Scan the material and copy every line in which "Given" appears.

★ ★ ★ ★ ★ ★ ★

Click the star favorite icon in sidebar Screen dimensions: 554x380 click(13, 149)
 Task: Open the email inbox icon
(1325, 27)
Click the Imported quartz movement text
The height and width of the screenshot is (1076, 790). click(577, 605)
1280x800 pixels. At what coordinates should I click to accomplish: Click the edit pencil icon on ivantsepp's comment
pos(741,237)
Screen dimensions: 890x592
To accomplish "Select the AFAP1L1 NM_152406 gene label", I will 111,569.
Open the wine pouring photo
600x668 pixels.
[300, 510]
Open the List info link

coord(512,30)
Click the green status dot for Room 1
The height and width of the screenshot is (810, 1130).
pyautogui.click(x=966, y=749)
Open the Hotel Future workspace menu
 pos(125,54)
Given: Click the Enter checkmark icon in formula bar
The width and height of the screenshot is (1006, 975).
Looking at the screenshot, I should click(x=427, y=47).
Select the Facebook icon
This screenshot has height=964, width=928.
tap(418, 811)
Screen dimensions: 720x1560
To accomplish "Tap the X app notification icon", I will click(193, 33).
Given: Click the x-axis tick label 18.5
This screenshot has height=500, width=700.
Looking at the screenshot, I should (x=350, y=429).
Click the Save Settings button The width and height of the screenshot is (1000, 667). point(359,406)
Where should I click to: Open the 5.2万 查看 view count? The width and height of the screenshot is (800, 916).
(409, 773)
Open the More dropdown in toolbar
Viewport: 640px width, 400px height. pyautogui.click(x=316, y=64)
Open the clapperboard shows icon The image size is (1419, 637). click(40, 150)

★ ★ ★ ★ ★ ★ ★

**Result of this task**
Given: Click the Enter checkmark icon in formula bar
Given: Click the x-axis tick label 18.5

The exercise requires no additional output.